• _Task_:
Every line that contains the word "agent" is to be copied from the listing.

[Source material Boundary: Start]

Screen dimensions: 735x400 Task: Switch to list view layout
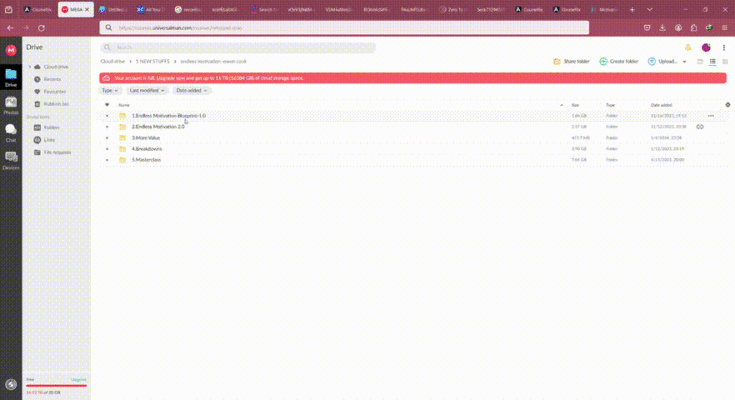(712, 61)
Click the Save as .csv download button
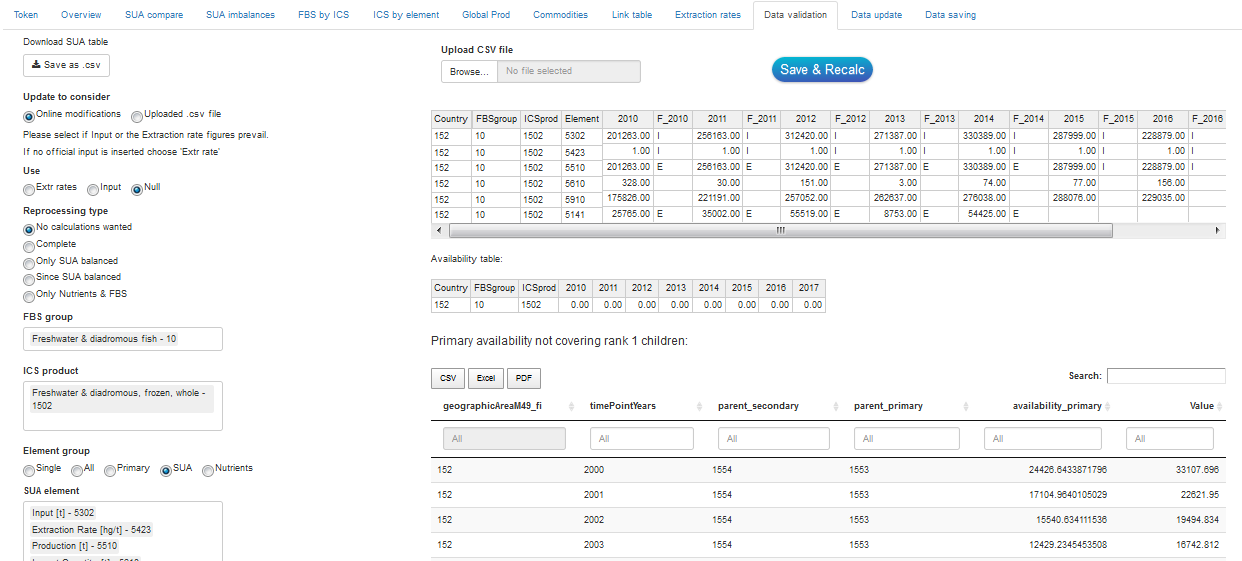 [x=66, y=65]
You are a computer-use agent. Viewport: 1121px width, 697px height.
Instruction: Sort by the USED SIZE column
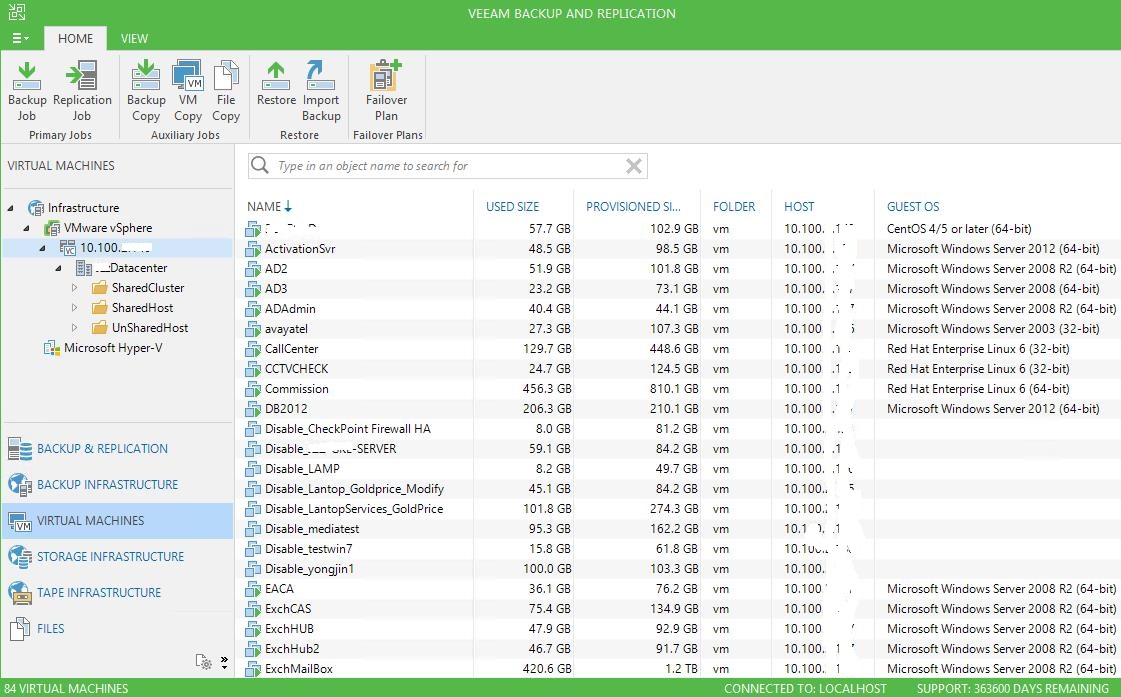[512, 207]
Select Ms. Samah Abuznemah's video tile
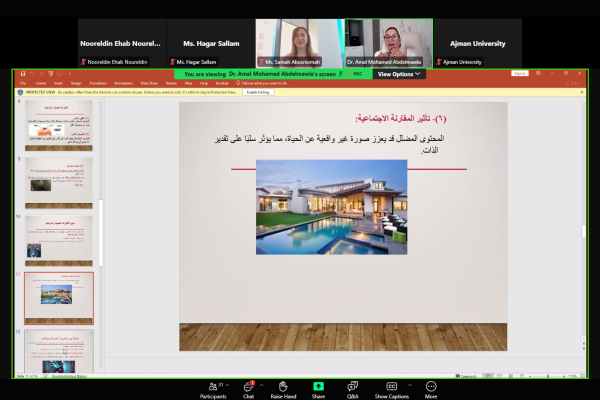The height and width of the screenshot is (400, 600). tap(298, 42)
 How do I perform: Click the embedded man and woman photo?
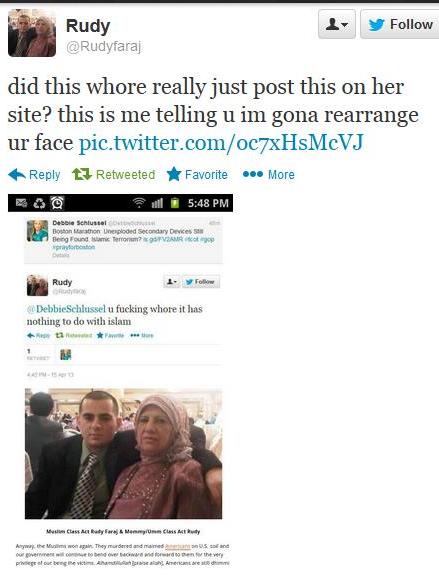pyautogui.click(x=123, y=453)
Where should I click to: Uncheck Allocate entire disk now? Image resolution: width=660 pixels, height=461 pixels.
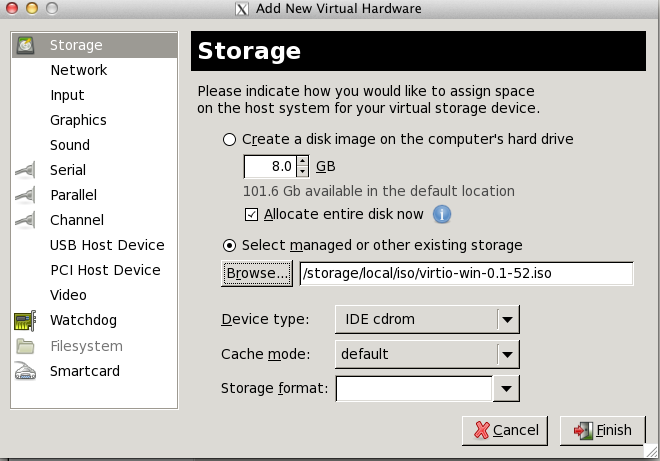(251, 214)
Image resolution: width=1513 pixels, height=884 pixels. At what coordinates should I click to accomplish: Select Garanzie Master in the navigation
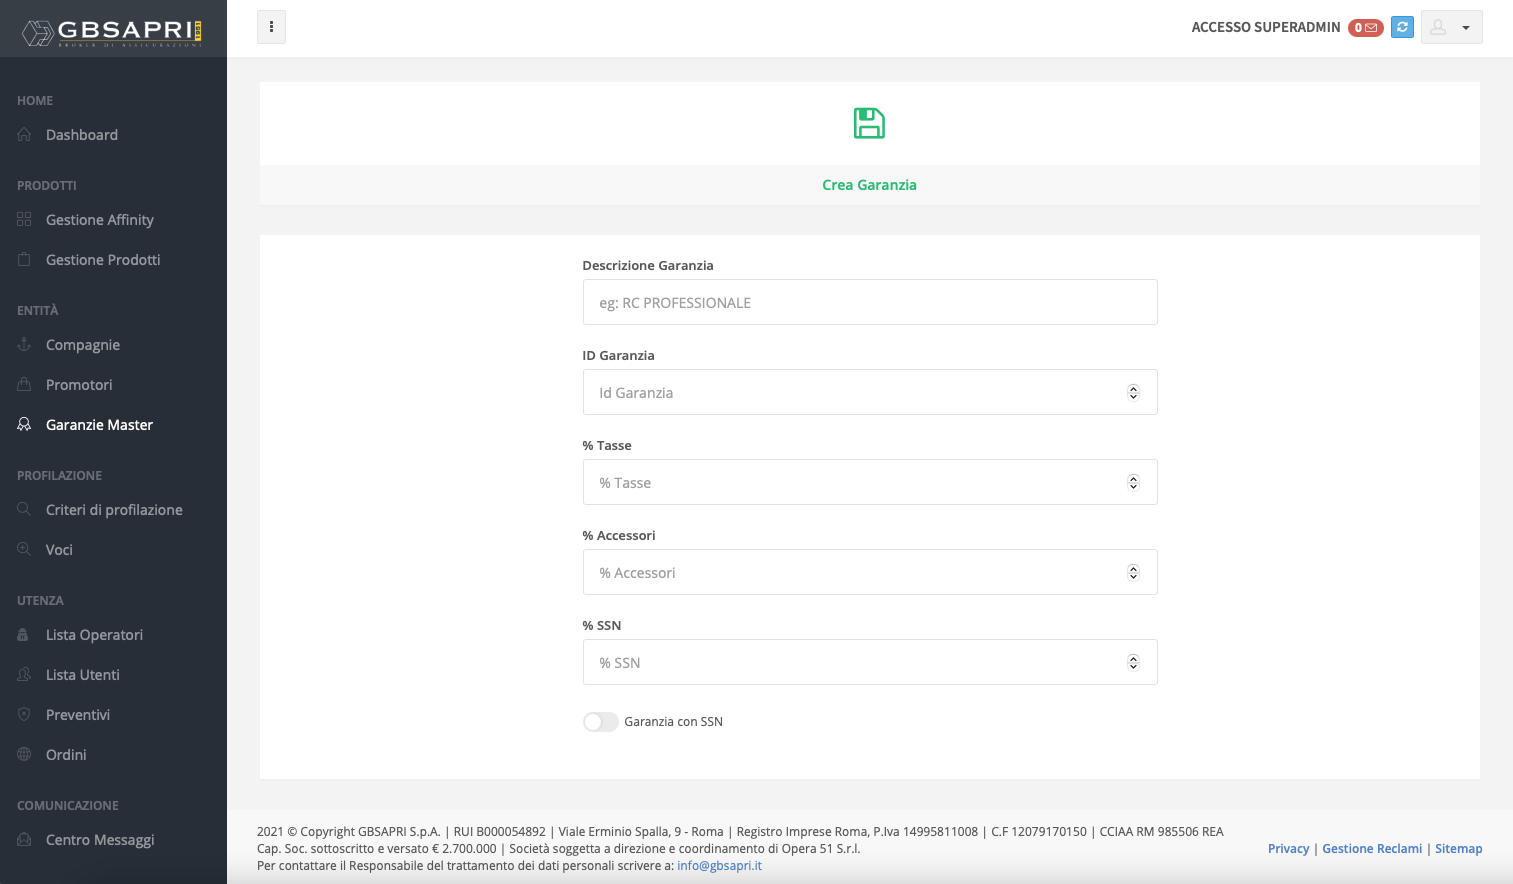[x=99, y=424]
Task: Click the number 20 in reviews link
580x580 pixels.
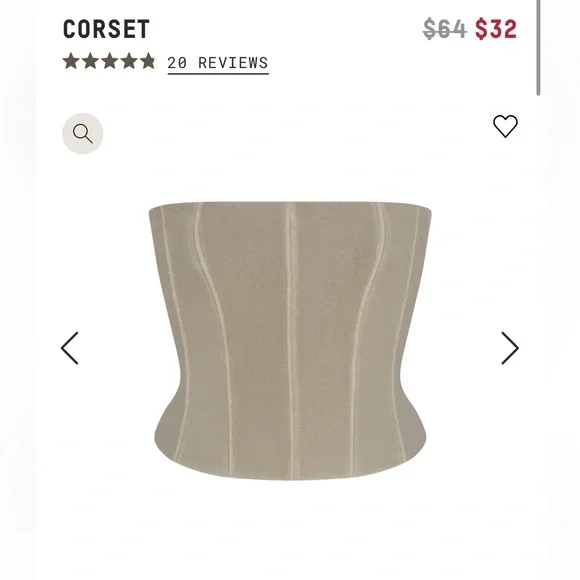Action: coord(177,63)
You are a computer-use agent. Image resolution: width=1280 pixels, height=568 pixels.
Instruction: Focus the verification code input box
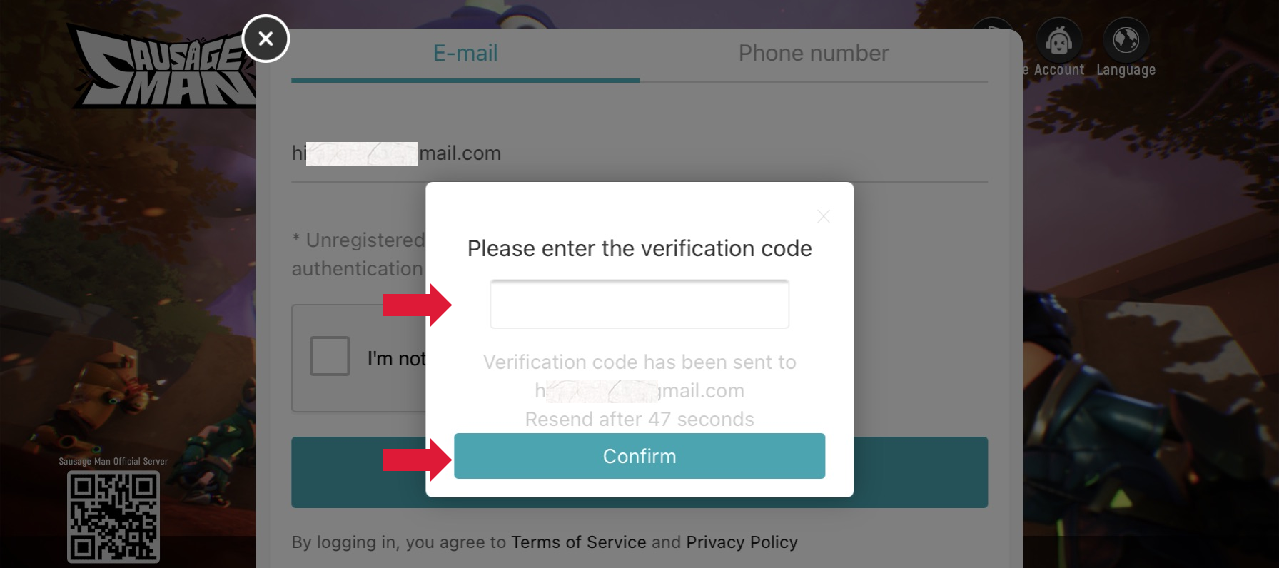click(x=639, y=304)
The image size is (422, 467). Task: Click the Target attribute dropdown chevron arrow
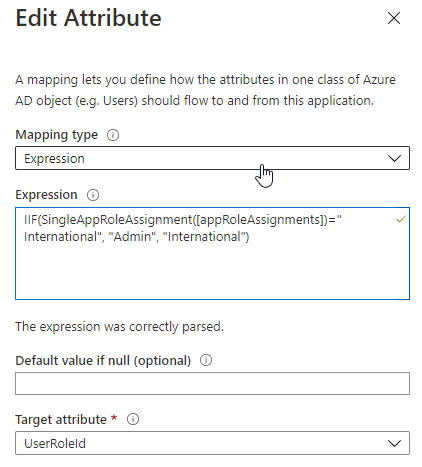click(x=394, y=443)
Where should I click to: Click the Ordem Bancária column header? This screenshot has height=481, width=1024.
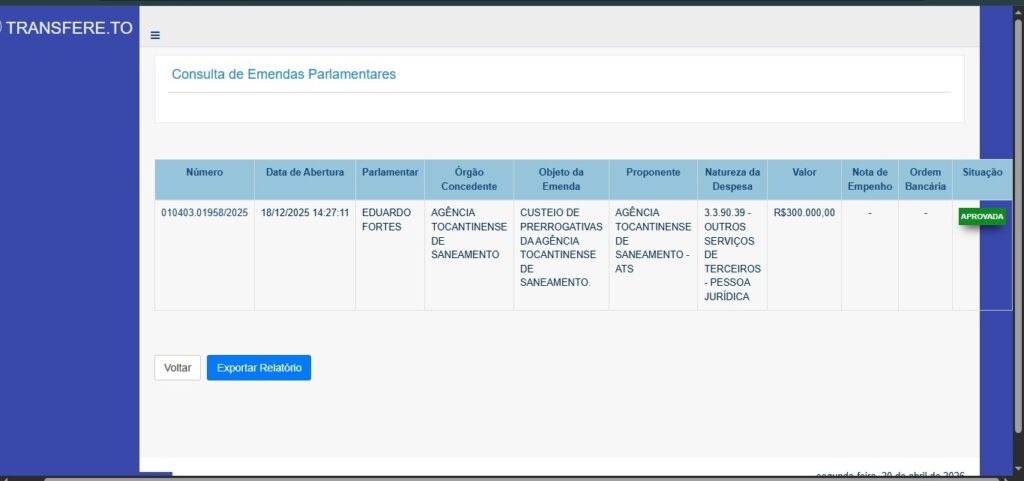pyautogui.click(x=925, y=179)
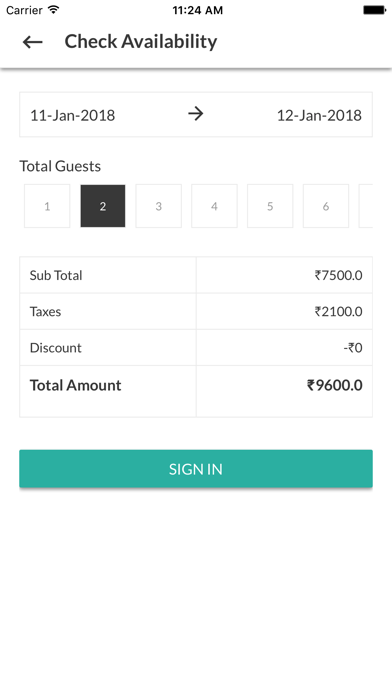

[Source material Boundary: End]

• _Task response_:
You are a computer-use agent. Viewport: 1121px width, 697px height.
You are a computer-use agent. Image resolution: width=1280 pixels, height=568 pixels.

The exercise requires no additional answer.